• WHAT THE EXERCISE ASKS
Everything from the line that holds "Лампы для проекторов (207, 597)" through the end of the data below should be output exactly, both ends included.

• LISTED RECORDS
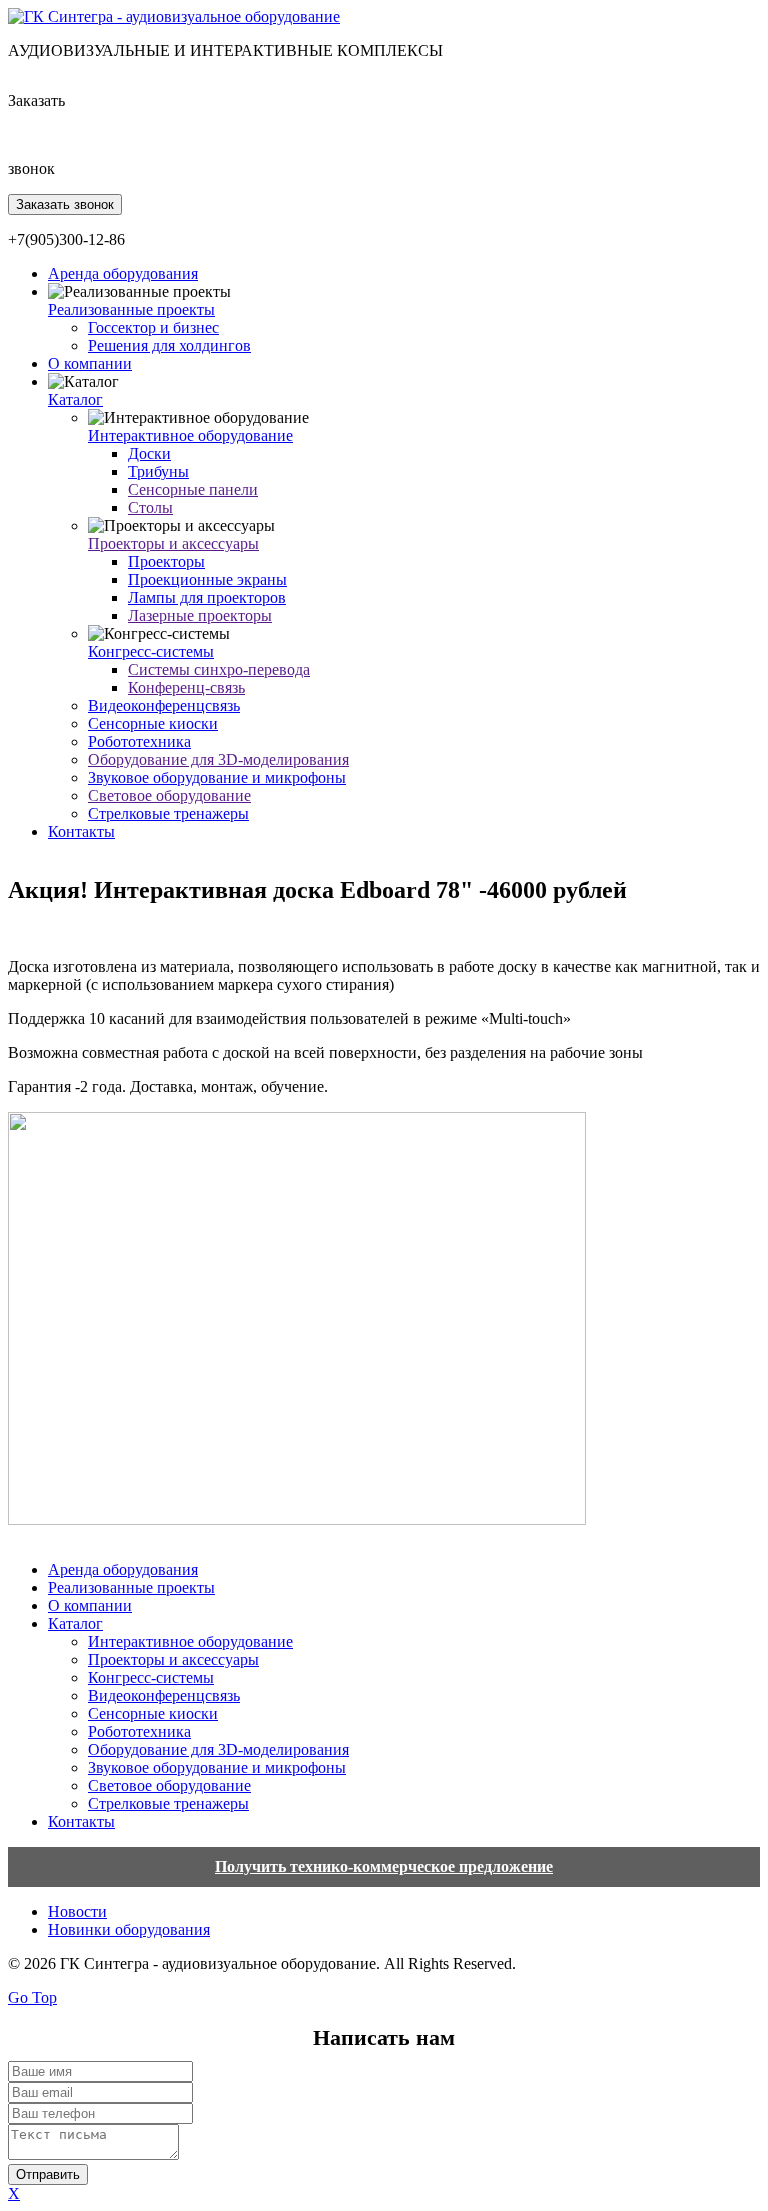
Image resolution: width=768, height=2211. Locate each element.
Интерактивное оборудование (190, 435)
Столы (150, 507)
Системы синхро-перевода (219, 669)
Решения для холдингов (169, 345)
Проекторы (166, 561)
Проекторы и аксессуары (173, 543)
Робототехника (139, 741)
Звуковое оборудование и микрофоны (217, 777)
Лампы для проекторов (207, 597)
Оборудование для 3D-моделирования (218, 759)
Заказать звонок (65, 204)
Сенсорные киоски (153, 723)
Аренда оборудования (123, 273)
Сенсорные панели (193, 489)
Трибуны (158, 471)
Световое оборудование (169, 795)
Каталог (75, 399)
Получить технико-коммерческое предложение (384, 1866)
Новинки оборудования (129, 1929)
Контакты (81, 831)
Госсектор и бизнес (153, 327)
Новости (77, 1911)
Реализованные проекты (131, 309)
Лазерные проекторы (200, 615)
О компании (90, 363)
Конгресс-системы (151, 651)
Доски (149, 453)
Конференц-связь (186, 687)
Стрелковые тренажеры (168, 813)
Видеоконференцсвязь (164, 705)
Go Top (32, 1997)
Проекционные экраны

• EXERCISE RESULT
Лампы для проекторов (207, 597)
Оборудование для 3D-моделирования (218, 759)
Заказать звонок (65, 204)
Сенсорные киоски (153, 723)
Аренда оборудования (123, 273)
Сенсорные панели (193, 489)
Трибуны (158, 471)
Световое оборудование (169, 795)
Каталог (75, 399)
Получить технико-коммерческое предложение (384, 1866)
Новинки оборудования (129, 1929)
Контакты (81, 831)
Госсектор и бизнес (153, 327)
Новости (77, 1911)
Реализованные проекты (131, 309)
Лазерные проекторы (200, 615)
О компании (90, 363)
Конгресс-системы (151, 651)
Доски (149, 453)
Конференц-связь (186, 687)
Стрелковые тренажеры (168, 813)
Видеоконференцсвязь (164, 705)
Go Top (32, 1997)
Проекционные экраны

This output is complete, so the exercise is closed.